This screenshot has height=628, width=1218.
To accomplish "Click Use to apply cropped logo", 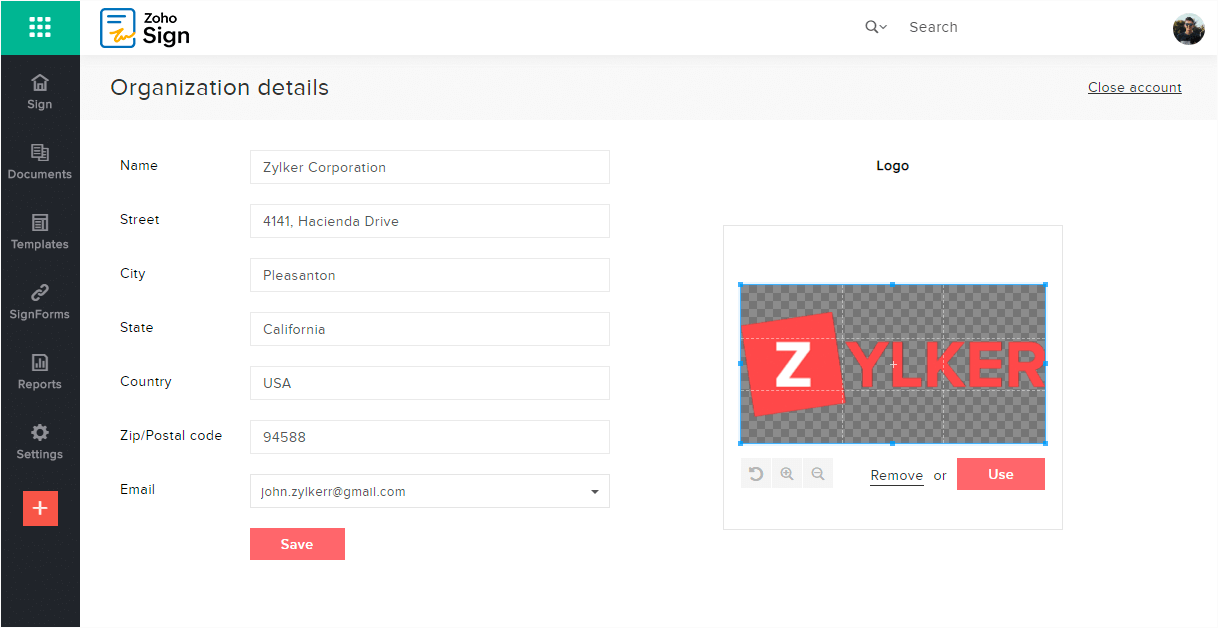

--

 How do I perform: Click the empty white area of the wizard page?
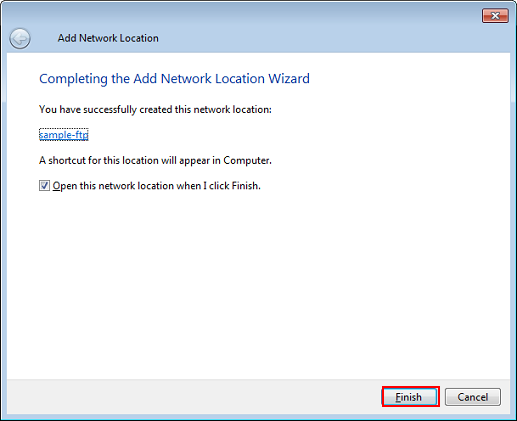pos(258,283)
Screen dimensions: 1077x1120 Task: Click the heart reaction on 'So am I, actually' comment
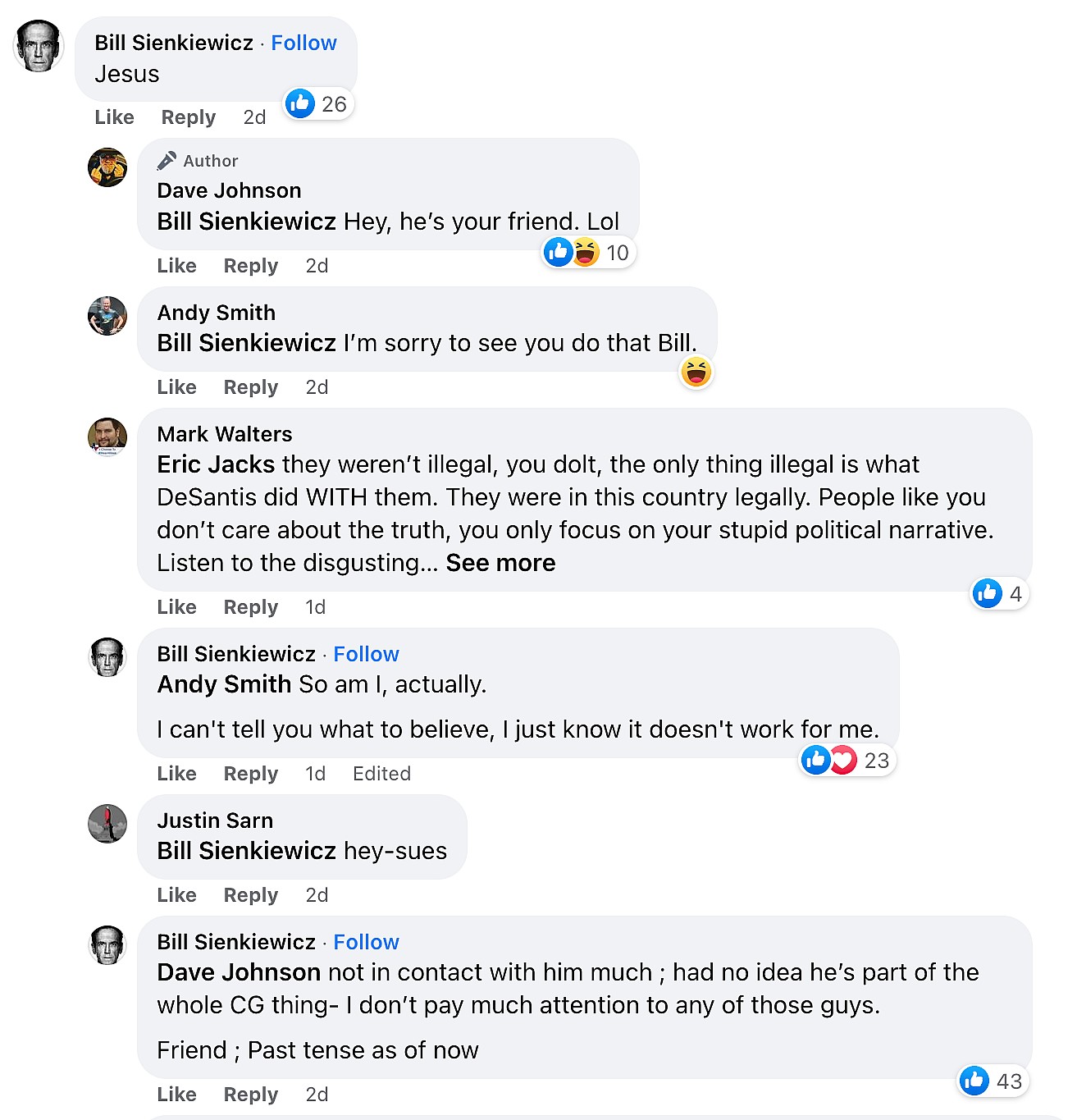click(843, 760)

==

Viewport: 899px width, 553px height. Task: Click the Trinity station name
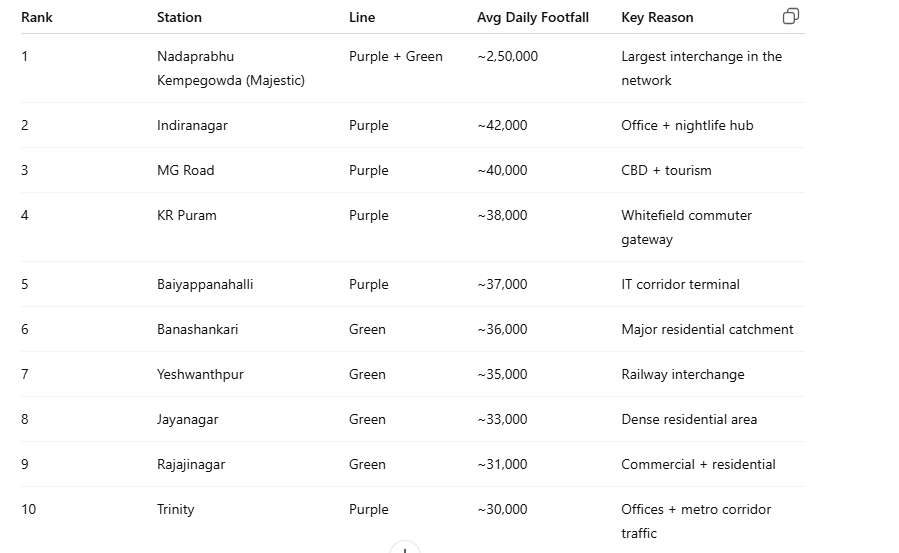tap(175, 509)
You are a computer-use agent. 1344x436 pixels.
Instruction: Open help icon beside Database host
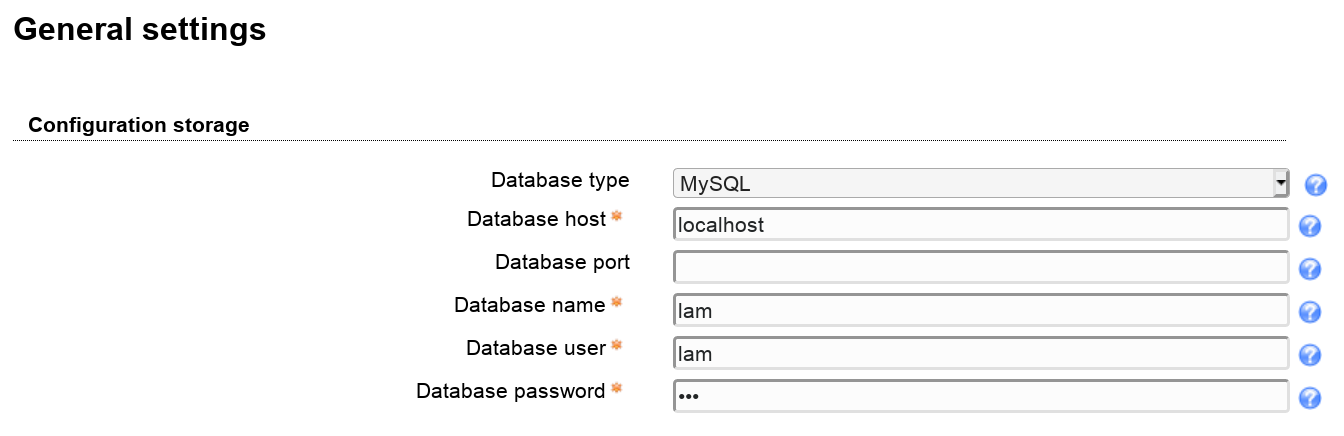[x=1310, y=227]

> [Task description]: Quote the entries from the line with "This screenshot has height=628, width=1218." up to and including the line with "Use to apply", leaving out the pictures.

> [Reply]:
This screenshot has height=628, width=1218.
To accomplish "Click Use to apply cropped logo", 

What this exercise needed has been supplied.